_TASK REQUIREMENTS_
From the line containing "Task: Click part number 1U1254" through the last line of the entries, output the text exactly. Pictures stay out.

_TASK INPUTS_
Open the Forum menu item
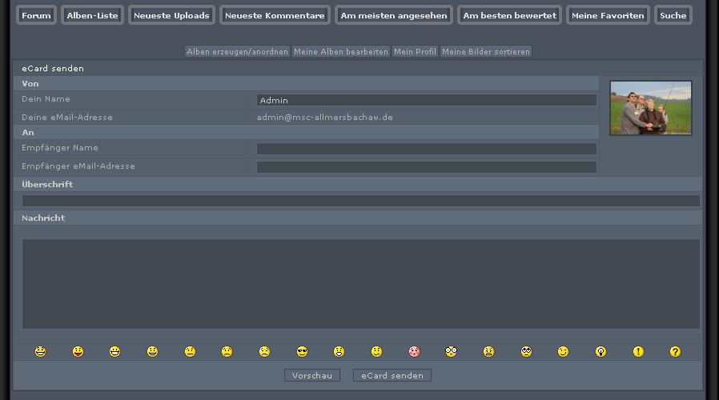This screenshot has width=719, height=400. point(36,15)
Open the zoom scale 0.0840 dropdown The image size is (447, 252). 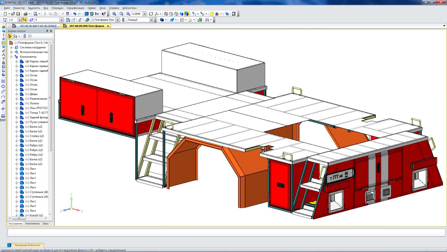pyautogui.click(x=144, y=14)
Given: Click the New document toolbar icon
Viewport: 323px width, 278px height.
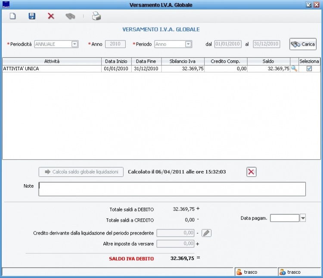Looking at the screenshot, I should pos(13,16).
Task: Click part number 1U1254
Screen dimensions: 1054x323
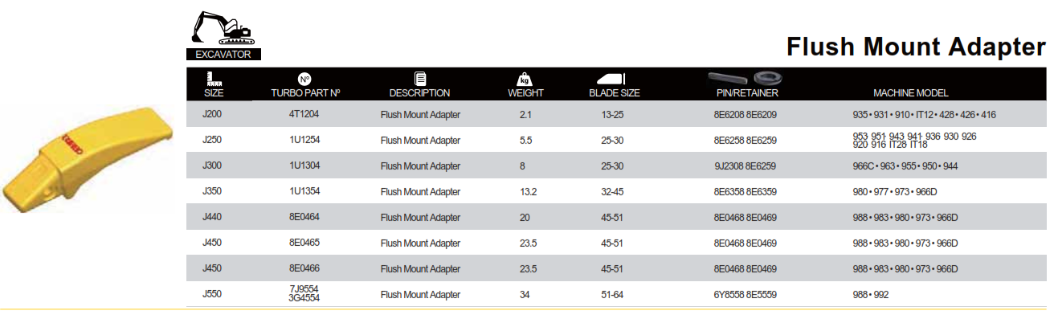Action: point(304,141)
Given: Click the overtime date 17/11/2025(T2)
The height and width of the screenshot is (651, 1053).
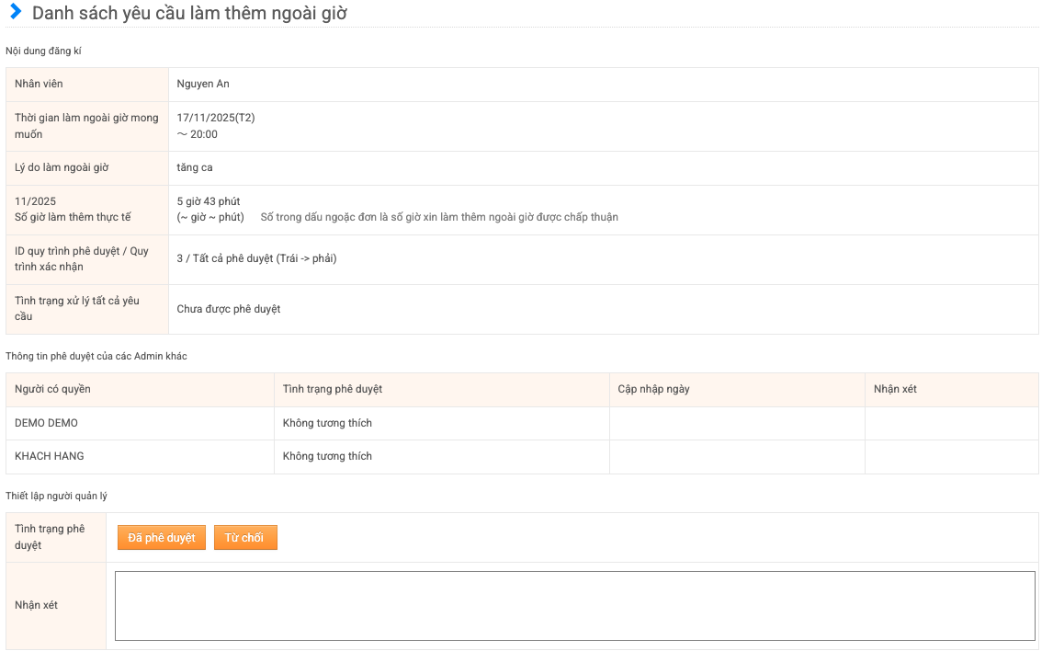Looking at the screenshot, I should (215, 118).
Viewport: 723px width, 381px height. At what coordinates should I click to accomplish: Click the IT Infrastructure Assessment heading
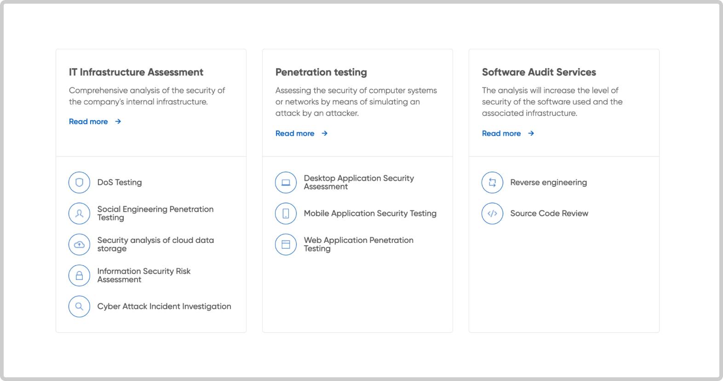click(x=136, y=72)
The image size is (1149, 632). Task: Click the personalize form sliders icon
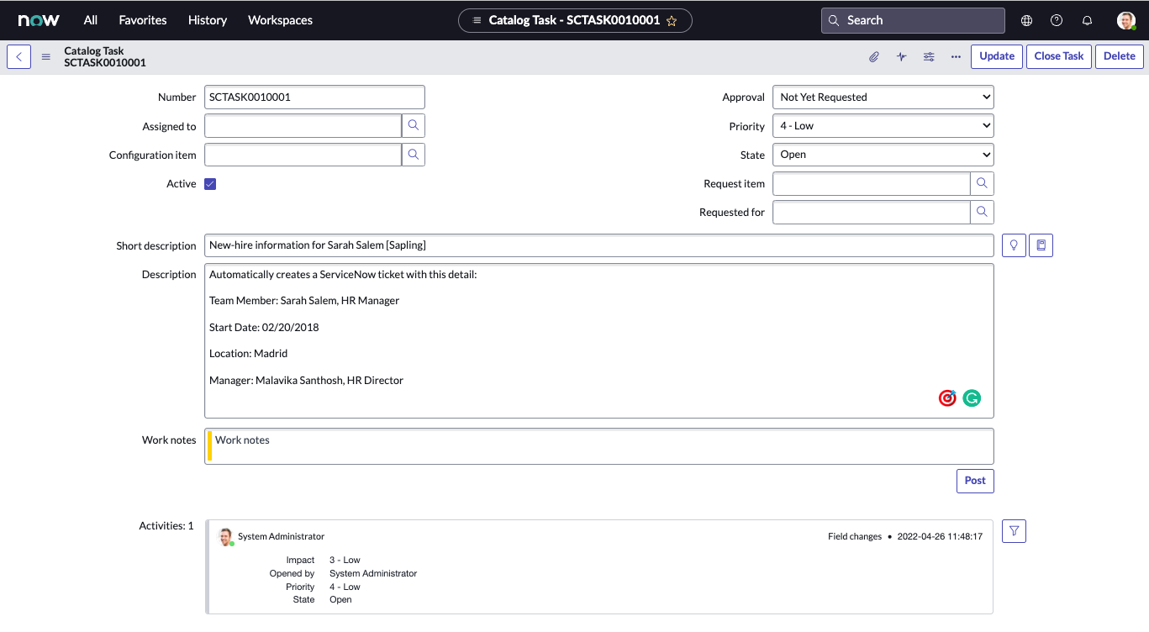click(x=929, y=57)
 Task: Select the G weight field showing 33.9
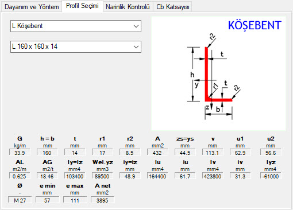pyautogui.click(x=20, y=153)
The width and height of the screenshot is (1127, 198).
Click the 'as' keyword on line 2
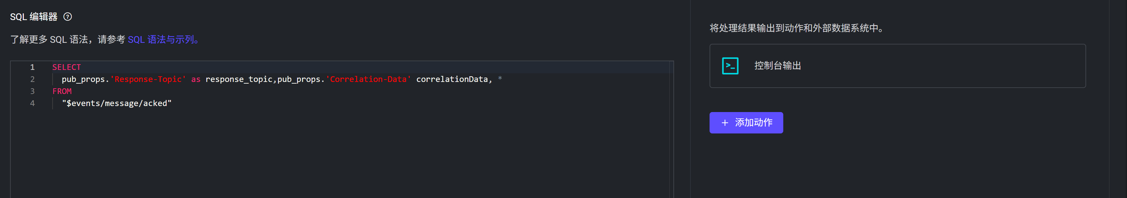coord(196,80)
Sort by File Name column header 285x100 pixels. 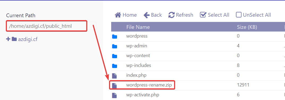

_WORKED SOLUTION_
Task: Click part number 1U1254
Screen dimensions: 1054x323
Action: point(304,141)
Given: Click the overtime date 17/11/2025(T2)
The height and width of the screenshot is (651, 1053).
Looking at the screenshot, I should (215, 118).
Viewport: 723px width, 381px height. At what coordinates should I click to accomplish: Click the IT Infrastructure Assessment heading
click(x=136, y=72)
The image size is (1149, 632). Task: Click the personalize form sliders icon
click(x=929, y=57)
 Task: Select the G weight field showing 33.9
pyautogui.click(x=20, y=153)
The width and height of the screenshot is (1127, 198).
Click the 'as' keyword on line 2
coord(196,80)
Sort by File Name column header 285x100 pixels. 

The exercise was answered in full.